Die Darmtätigkeit regulieren.
Die Darmflora positiv beeinflussen.
Die Funktion der Schleimhaut im Harn- und
Vaginaltrakt unterstützen.
Jetzt braucht der Darm oft Hilfe
Gerade in der Schwangerschaft ist eine geregelte Darmtätigkeit bei vielen Frauen nicht immer vorhanden. Probiotika können hier regulierend eingreifen. Zusätzlich fördert ballaststoffreiche Kost (z.B. Früchte, Gemüse und Vollkornprodukte) die gesunde Verdauung. Sie unterstützen Ihren Körper außerdem mit regelmäßiger Bewegung und sollten täglich 2–3 Liter Wasser oder ungesüßten Tee trinken.
Omega-3-Fettsäuren
Fett ist nicht gleich Fett. Denn im Gegensatz zu den versteckten Fetten (z.B. in einem Hamburger) handelt es sich bei den Omega-3-Fettsäuren um lebenswichtige Nährstoffe. Da sie vom Körper nur in ganz geringen Mengen selbst aufgebaut werden können, müssen sie durch die Ernährung aufgenommen werden. Sie sind, neben den zahlreichen gesundheitlichen Vorteilen für die Mutter, unverzichtbar für die gesunde Entwicklung des Kindes während der Schwangerschaft.

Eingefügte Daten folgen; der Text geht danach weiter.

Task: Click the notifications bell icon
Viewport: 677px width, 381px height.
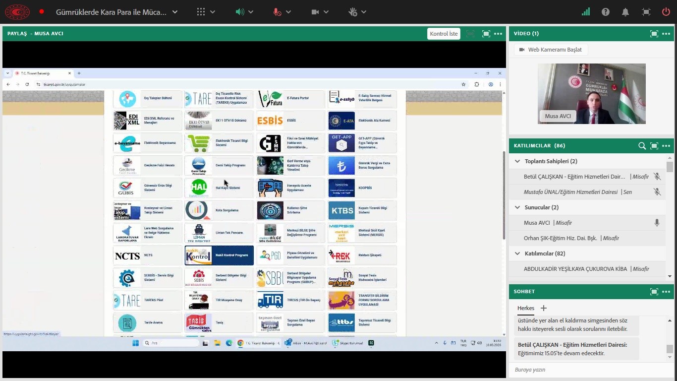Action: tap(626, 12)
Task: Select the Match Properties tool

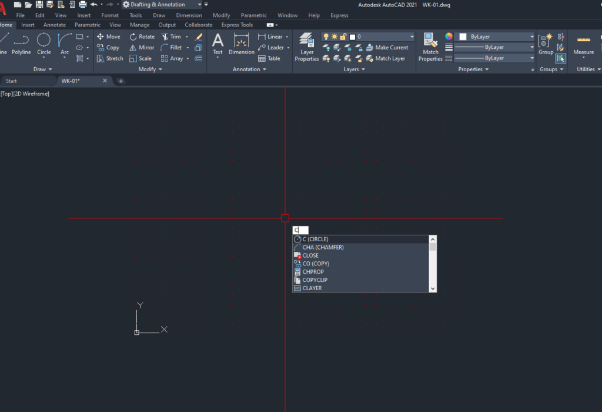Action: [x=431, y=47]
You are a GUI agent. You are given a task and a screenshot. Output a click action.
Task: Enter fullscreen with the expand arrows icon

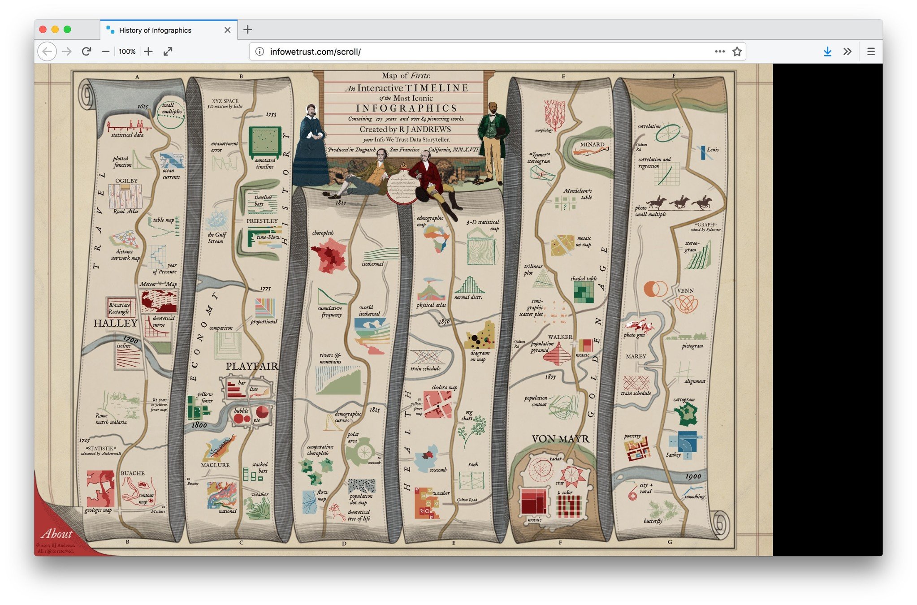click(168, 52)
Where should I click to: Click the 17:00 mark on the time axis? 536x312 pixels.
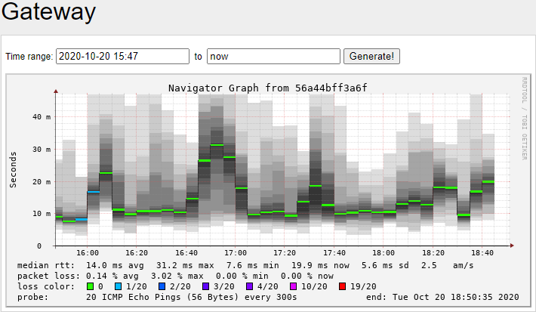tap(236, 253)
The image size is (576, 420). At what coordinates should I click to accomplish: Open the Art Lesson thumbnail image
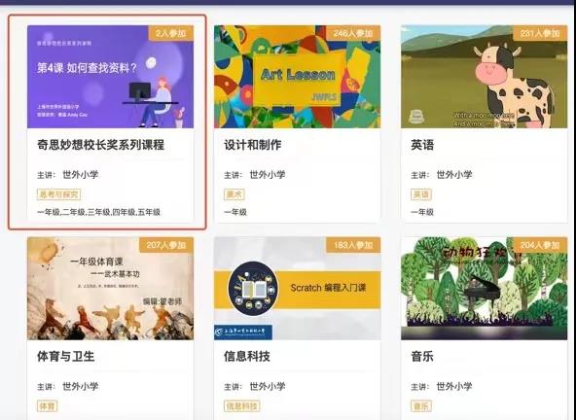(x=297, y=77)
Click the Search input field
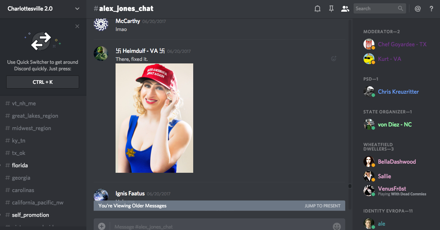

Omega-3-Fettsäuren können das Sehvermögen des Kindes fördern und die kognitiven (d.h. geistigen) Fähigkeiten verbessern. Der Körper braucht Omega-3-Fettsäuren für den Aufbau und Erhalt von Zellen. Aufgrund des raschen Zellwachstums ist während der Schwangerschaft eine gute Versorgung förderlich.
Omega-3-Fettsäuren sind enthalten in: Seefisch (wie z.B. Lachs, Makrele, Hering).